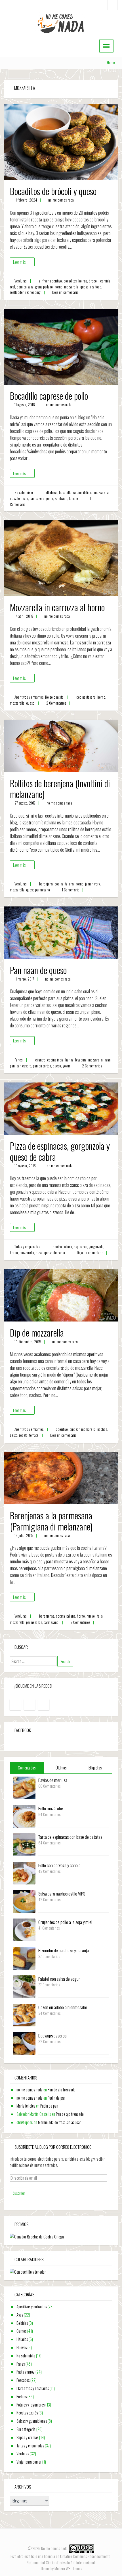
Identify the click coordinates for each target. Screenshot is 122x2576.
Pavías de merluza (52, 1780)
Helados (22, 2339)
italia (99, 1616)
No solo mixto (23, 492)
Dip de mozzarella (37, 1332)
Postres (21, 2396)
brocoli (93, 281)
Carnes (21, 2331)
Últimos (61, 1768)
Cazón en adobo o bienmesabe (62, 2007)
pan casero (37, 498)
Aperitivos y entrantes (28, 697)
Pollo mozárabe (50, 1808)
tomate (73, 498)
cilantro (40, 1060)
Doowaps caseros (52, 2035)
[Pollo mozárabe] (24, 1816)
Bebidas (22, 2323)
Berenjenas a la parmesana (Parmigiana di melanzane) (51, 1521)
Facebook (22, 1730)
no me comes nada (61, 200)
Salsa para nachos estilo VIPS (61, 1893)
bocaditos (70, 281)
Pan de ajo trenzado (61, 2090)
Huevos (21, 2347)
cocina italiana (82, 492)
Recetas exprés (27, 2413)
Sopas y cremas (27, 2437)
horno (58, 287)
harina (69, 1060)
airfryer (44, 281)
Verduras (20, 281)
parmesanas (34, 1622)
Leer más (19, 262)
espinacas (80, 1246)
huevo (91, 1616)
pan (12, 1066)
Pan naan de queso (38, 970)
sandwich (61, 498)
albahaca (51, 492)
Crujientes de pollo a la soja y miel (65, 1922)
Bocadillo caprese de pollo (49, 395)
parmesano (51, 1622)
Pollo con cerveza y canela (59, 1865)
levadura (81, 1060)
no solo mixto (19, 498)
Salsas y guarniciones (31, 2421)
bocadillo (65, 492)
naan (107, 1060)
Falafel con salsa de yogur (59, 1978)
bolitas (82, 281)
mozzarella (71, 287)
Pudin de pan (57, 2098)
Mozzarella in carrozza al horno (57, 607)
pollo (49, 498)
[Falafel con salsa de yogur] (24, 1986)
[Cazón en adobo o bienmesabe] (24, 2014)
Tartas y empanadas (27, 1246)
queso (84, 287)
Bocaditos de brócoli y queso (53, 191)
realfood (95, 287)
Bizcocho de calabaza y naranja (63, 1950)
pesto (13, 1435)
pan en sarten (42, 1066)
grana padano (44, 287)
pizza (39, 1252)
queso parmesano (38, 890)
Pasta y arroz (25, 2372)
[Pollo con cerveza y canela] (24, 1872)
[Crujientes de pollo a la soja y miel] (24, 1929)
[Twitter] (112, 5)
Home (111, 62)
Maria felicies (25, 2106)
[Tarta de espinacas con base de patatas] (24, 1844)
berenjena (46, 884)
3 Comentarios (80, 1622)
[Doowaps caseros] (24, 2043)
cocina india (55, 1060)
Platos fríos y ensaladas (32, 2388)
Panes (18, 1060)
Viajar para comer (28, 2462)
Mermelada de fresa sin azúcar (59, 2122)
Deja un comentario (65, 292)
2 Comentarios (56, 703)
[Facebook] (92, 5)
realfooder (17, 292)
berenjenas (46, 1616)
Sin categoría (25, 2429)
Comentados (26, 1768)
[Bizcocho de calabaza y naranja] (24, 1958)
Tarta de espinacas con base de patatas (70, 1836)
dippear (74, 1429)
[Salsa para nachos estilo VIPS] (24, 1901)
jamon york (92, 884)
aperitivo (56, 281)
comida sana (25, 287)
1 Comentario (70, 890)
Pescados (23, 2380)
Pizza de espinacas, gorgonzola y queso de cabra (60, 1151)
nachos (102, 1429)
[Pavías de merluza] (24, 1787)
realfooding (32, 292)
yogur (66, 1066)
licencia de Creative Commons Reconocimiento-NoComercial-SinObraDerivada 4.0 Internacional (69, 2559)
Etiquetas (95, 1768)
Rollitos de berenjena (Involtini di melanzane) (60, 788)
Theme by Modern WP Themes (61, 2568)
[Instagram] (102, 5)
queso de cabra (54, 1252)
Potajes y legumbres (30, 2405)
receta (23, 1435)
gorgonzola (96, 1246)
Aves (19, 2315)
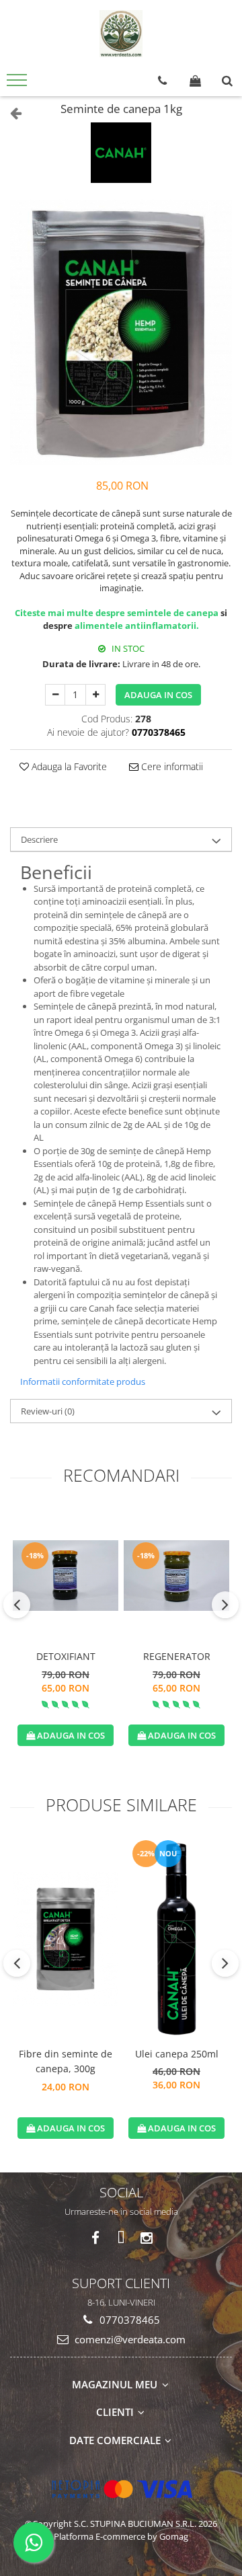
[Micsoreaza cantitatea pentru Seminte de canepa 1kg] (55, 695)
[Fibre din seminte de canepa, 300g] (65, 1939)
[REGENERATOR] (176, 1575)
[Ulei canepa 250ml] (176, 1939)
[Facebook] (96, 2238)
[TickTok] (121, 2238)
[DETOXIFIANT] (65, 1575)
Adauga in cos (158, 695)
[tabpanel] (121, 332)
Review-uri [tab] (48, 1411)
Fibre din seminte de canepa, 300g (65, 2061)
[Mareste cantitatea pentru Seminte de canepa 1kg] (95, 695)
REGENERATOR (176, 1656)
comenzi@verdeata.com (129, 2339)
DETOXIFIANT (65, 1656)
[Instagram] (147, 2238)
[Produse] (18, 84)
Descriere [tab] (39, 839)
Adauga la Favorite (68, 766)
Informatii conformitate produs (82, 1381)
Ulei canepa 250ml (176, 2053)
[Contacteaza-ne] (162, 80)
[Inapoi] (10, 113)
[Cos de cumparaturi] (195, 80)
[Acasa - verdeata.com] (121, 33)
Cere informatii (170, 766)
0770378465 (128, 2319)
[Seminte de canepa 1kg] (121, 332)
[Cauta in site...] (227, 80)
|---|
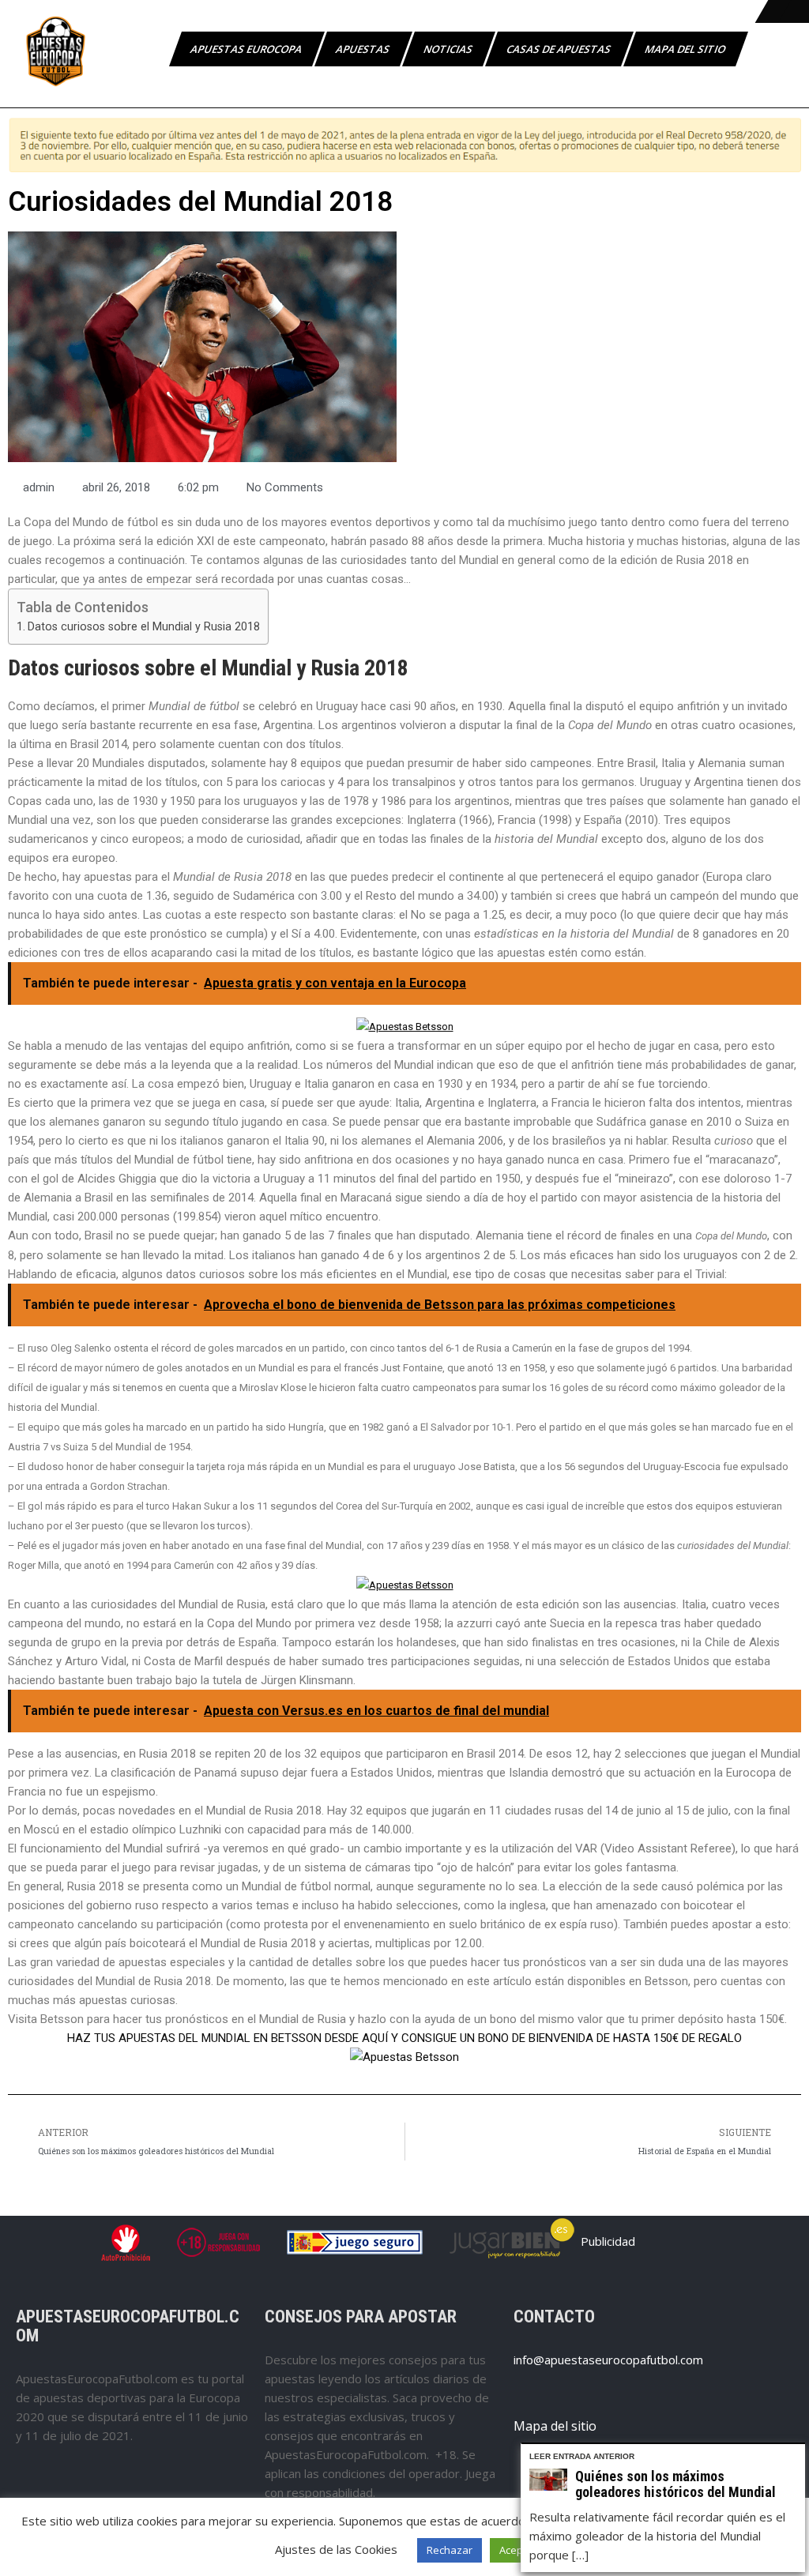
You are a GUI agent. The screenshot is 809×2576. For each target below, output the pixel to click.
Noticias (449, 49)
|---|
### What needs to be done
In the records above, find each line that mentions the string "cerveza", then copy it.

### Response to the exercise
Pollo con cerveza y canela (59, 1865)
[Pollo con cerveza y canela] (24, 1872)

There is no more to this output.